■ **Dataset excerpts**
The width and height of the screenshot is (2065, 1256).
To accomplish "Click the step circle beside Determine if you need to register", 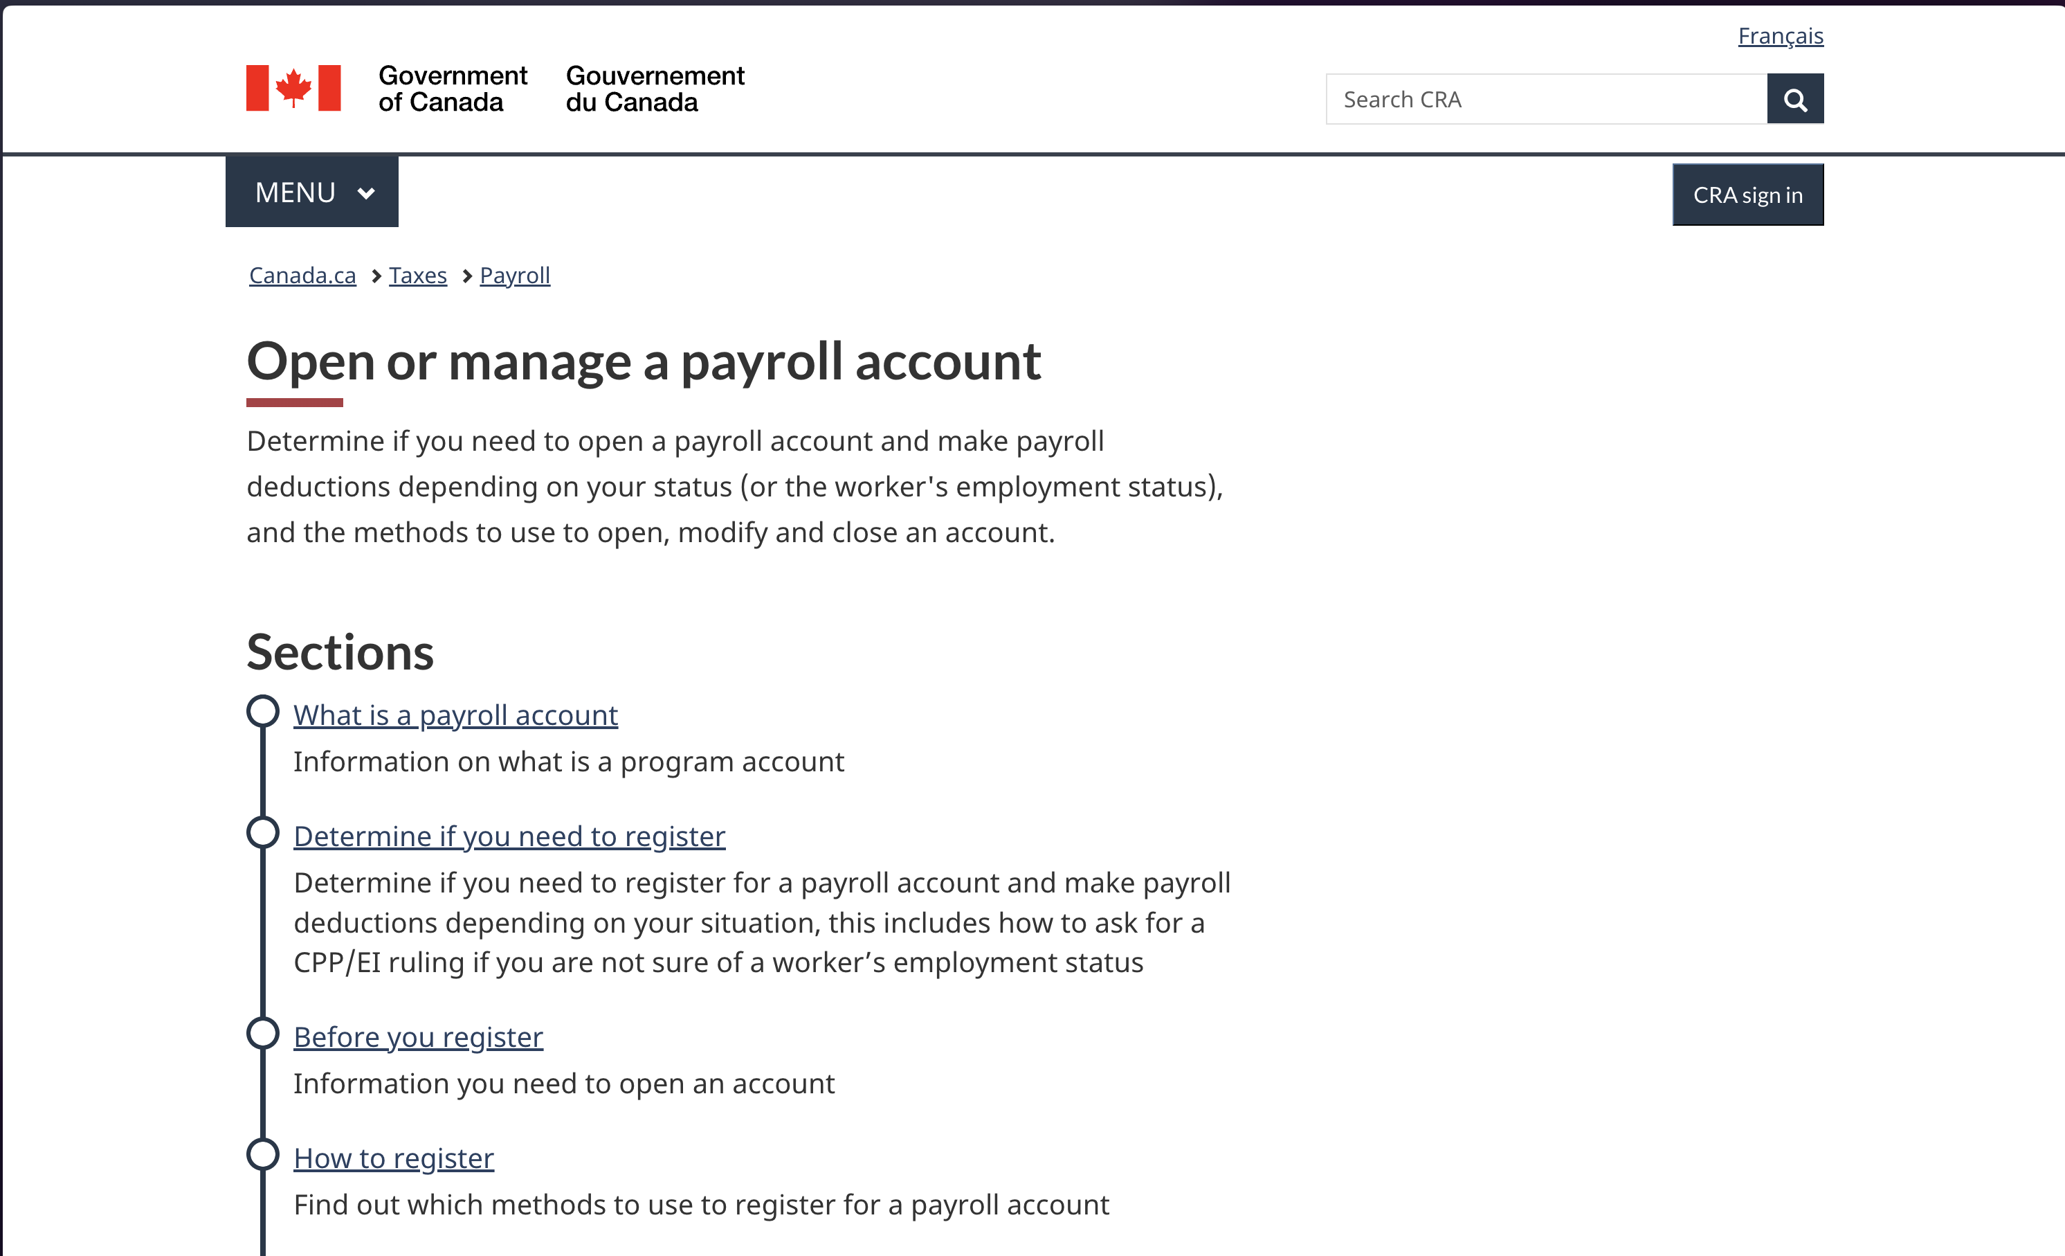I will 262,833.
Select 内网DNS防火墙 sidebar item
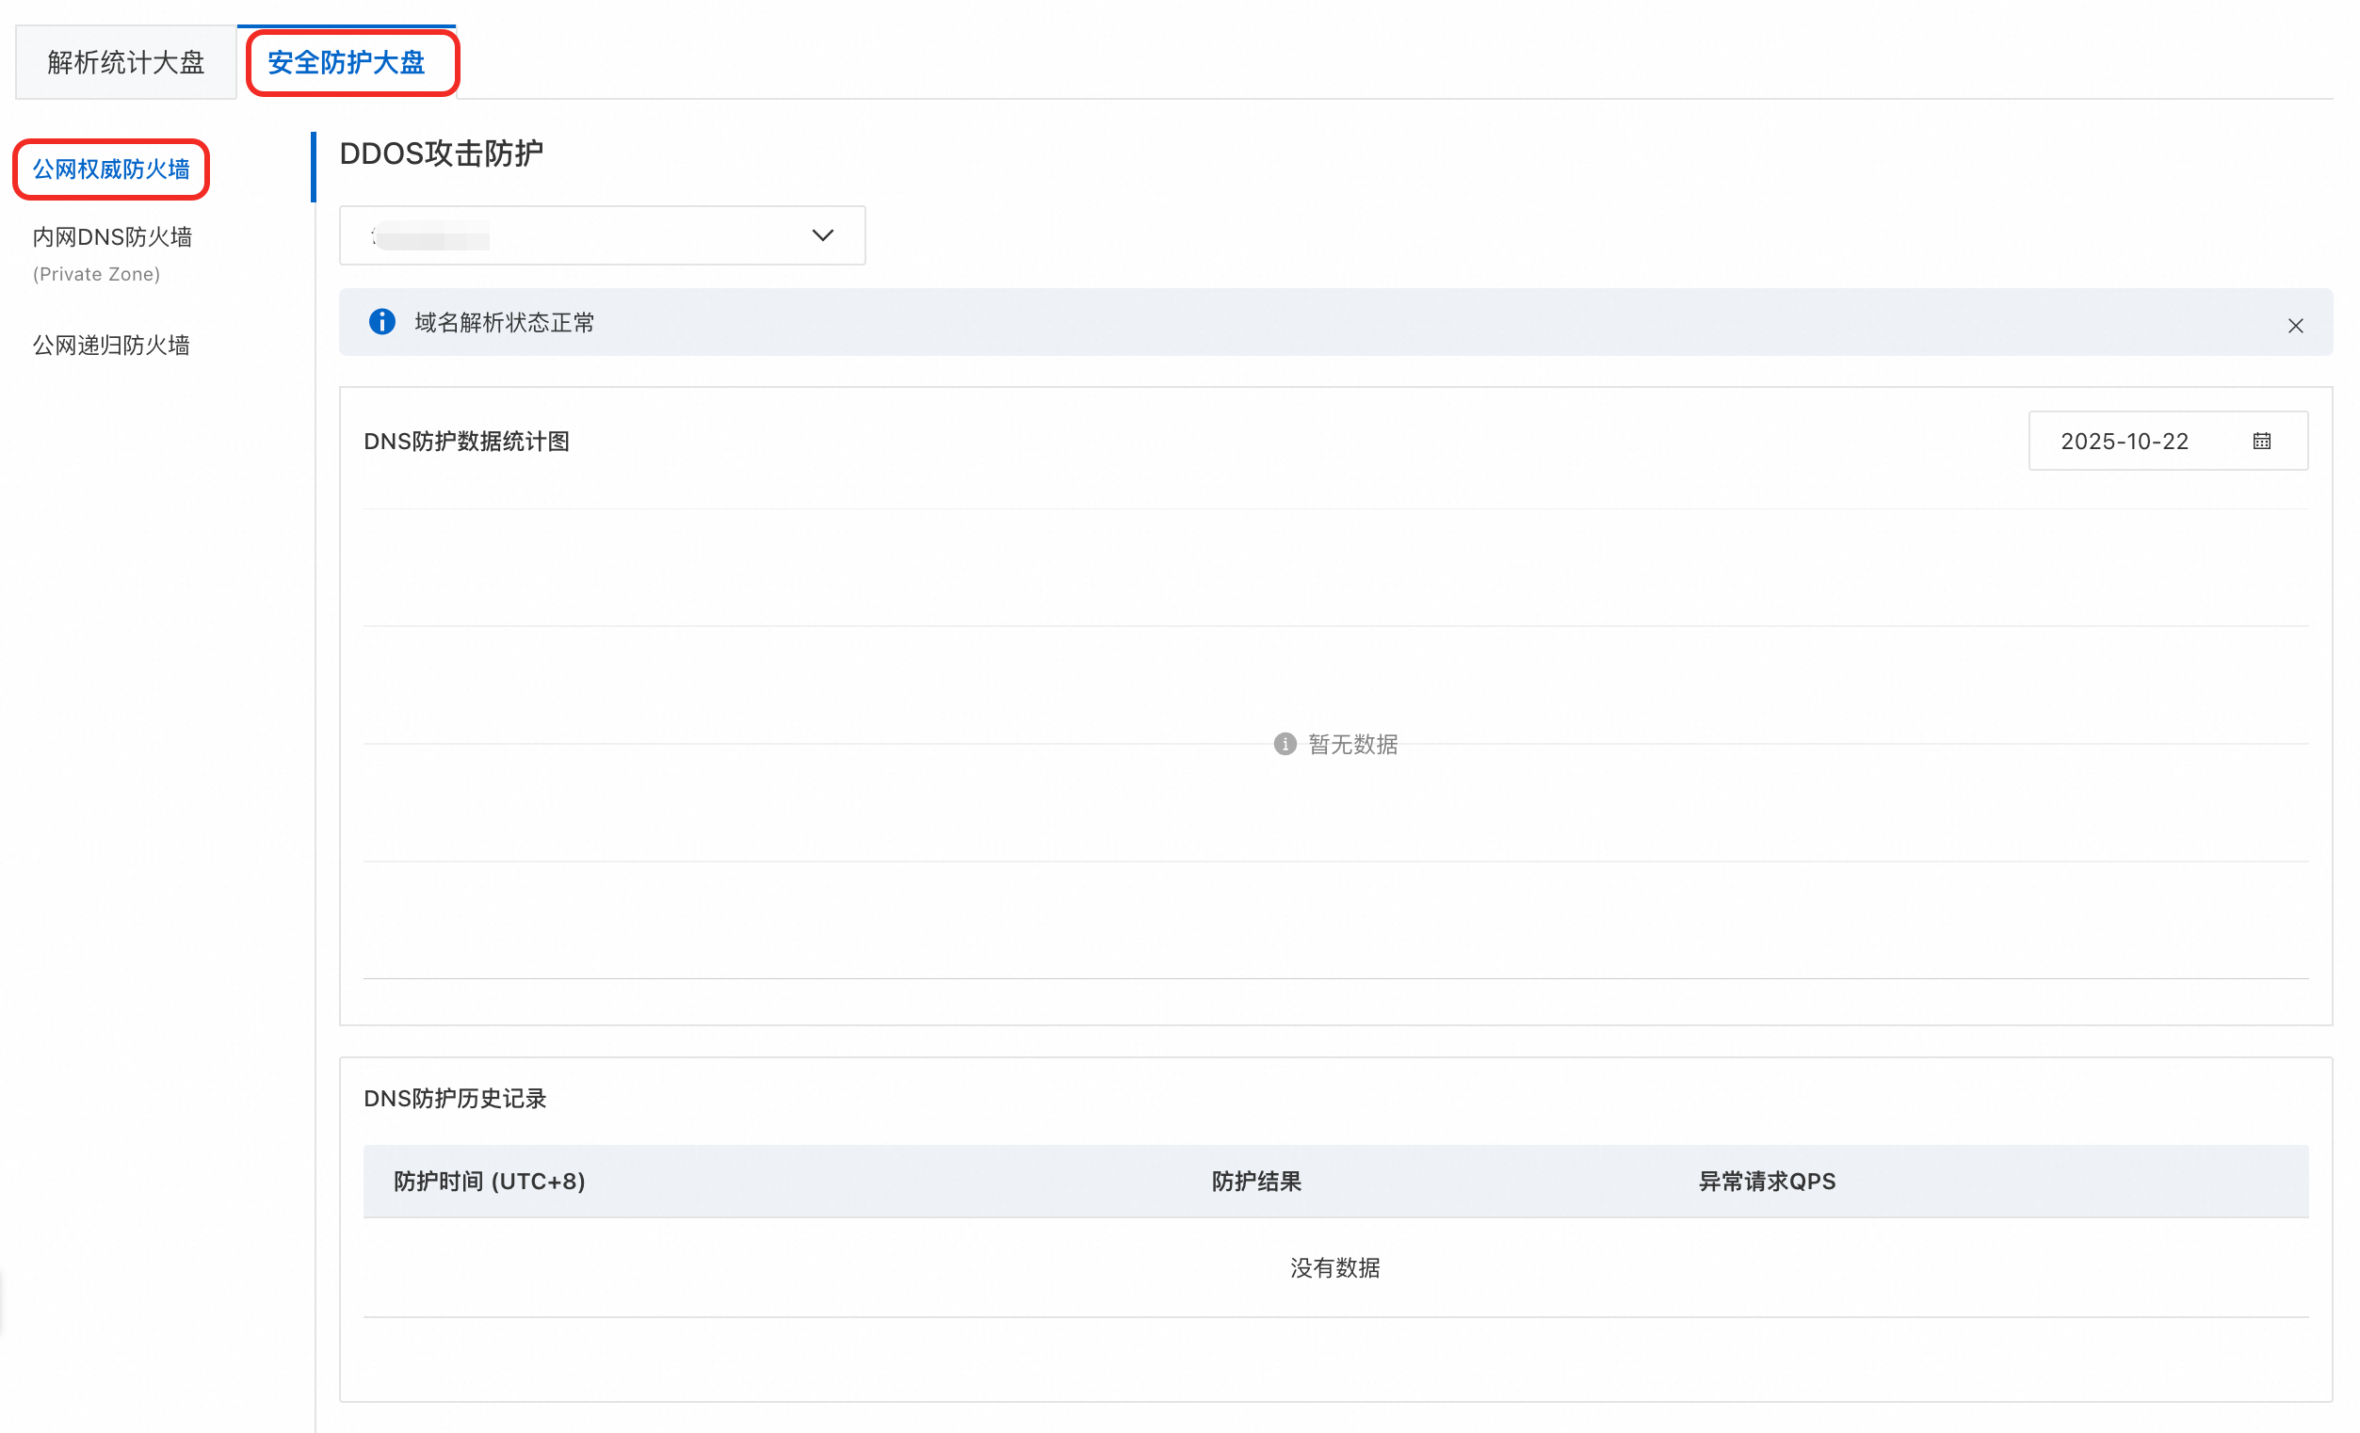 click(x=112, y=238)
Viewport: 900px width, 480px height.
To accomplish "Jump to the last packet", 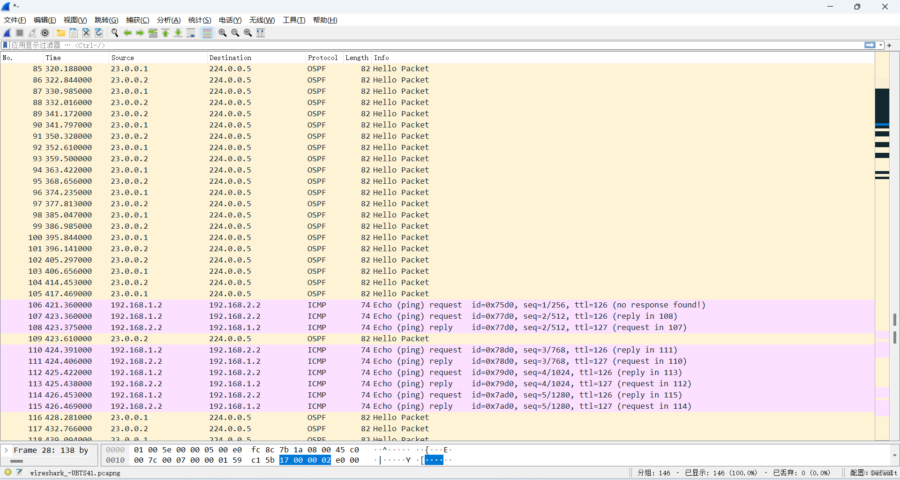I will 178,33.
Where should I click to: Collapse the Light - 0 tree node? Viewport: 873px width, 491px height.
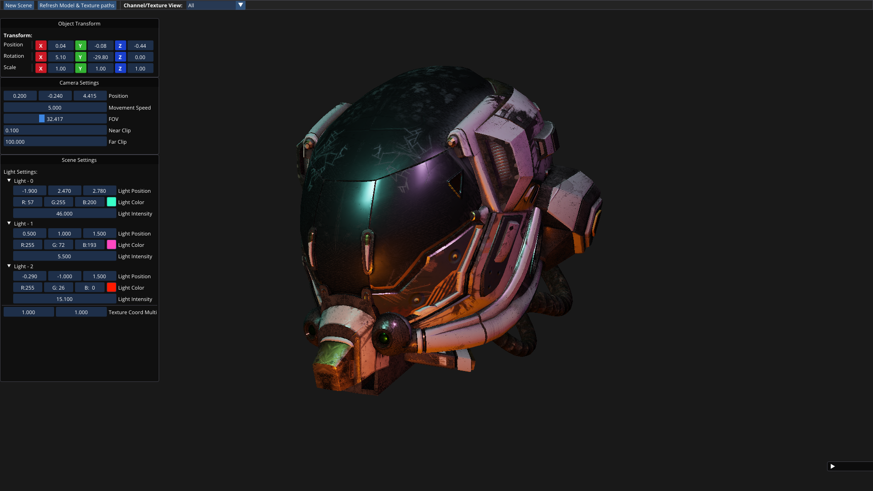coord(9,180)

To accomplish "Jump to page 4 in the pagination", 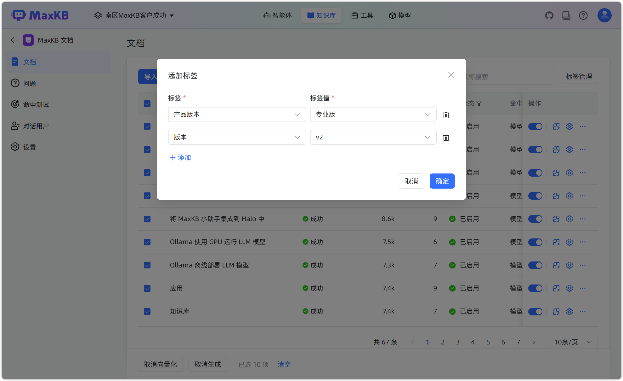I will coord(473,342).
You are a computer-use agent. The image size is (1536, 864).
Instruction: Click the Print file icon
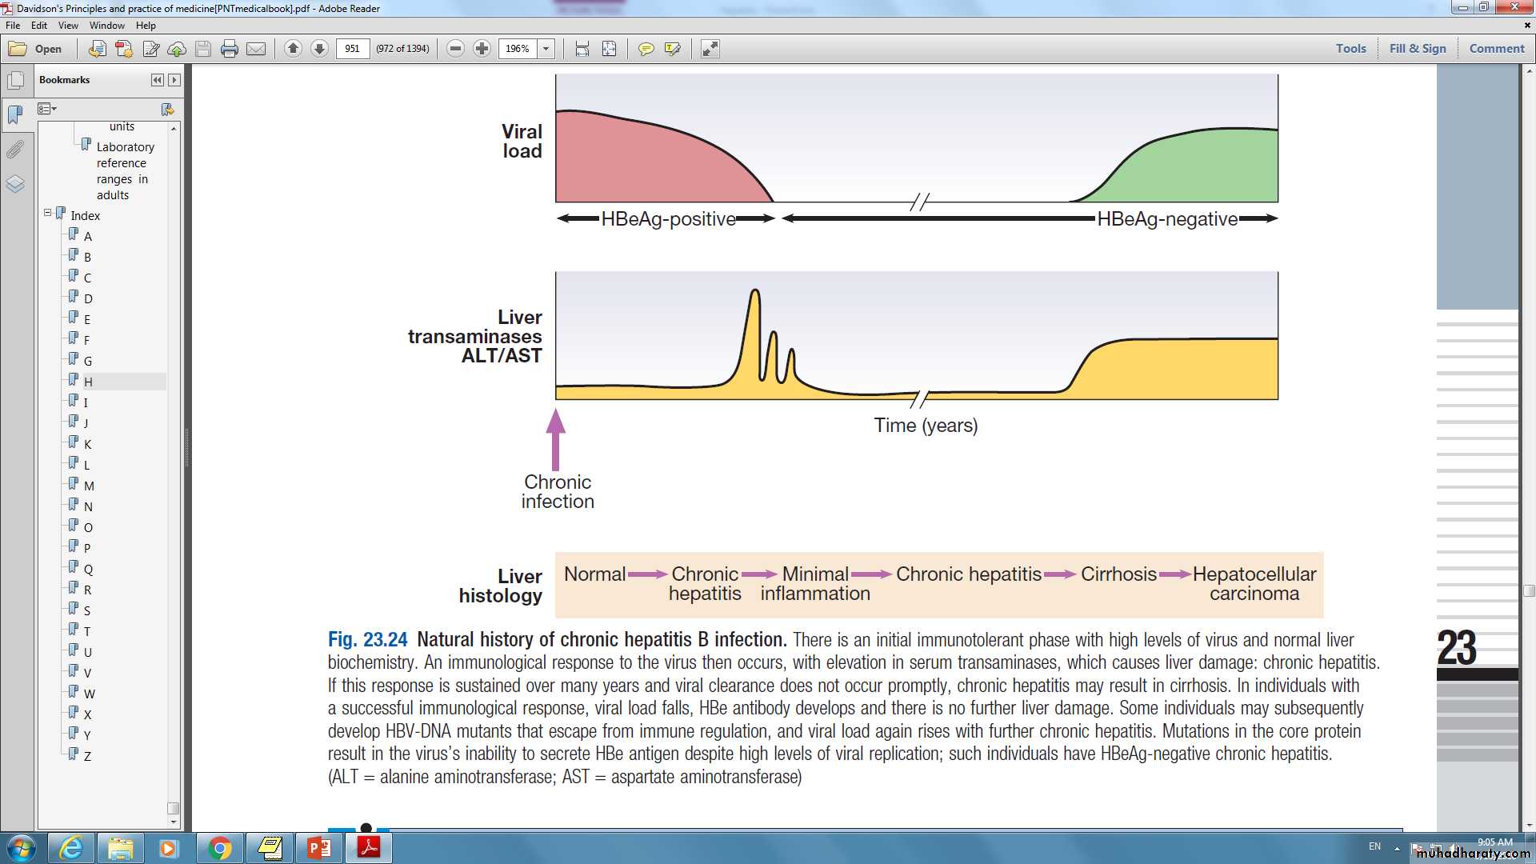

■ **Problem details**
Extract exactly the lines from the one containing "You are a computer-use" through the last line of the records above, both included, and leave out the pictures.

■ **Answer box**
You are a computer-use agent. The image size is (1536, 864).
Instruction: Click the Print file icon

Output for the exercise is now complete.